Sebaliknya, orang yang enggan untuk mengkaji, menyimpang dari hal-hal yang kami sebutkan di atas, menentang hadits-hadits Nabi shallallahu alaihi wa sallam dengan pendapat (dirinya), dan mengaku sudah mencapai kemampuan untuk berijtihad sendiri, adalah orang yang sesat lagi menyesatkan. Orang yang tidak mengetahui semua itu, dan memberikan fatwa tanpa ilmu, maka ia lebih buta dan lebih sesat lagi.”

Penulis berkata: Peringatan-peringatan ini sudah cukup bagi penulis untuk berhukum kepada Al-Qur’an dan As-Sunnah serta membuang segala pendapat yang bertentangan dengan keduanya, dan membantah segala perilaku taklid yang tidak ada dasar argumentasinya.
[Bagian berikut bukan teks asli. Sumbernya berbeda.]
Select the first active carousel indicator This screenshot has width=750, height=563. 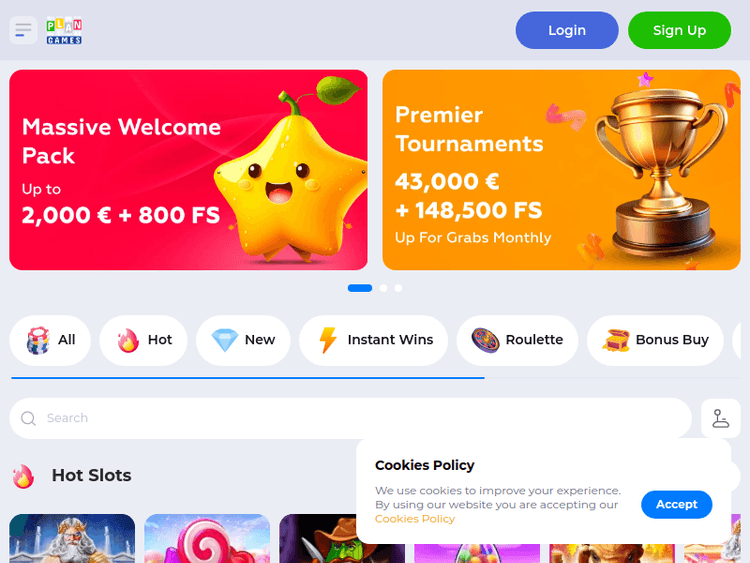tap(360, 288)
Jika masih ada juga yang bersikukuh untuk melakukan taklid, maka kita katakan padanya, “Ibnu Abdil Barr dan ulama selainnya menukil suatu ijma’ bahwa orang yang bertaklid tidak tergolong ulama. Orang yang bertaklid tidak boleh menentang seorang mujtahid.” Jika ia mengatakan, “Tapi Anda bukanlah seorang mujtahid.” Kita jawab, “Sebagaimana disebutkan para ulama bahwa ijtihad itu bermacam-macam. Seorang mujtahid tidak harus berijtihad dalam setiap permasalahan. Dengan demikian, penentangan yang Anda lakukan tidak dapat diterima. Sebab tidak mungkin orang buta menghitung dirham.”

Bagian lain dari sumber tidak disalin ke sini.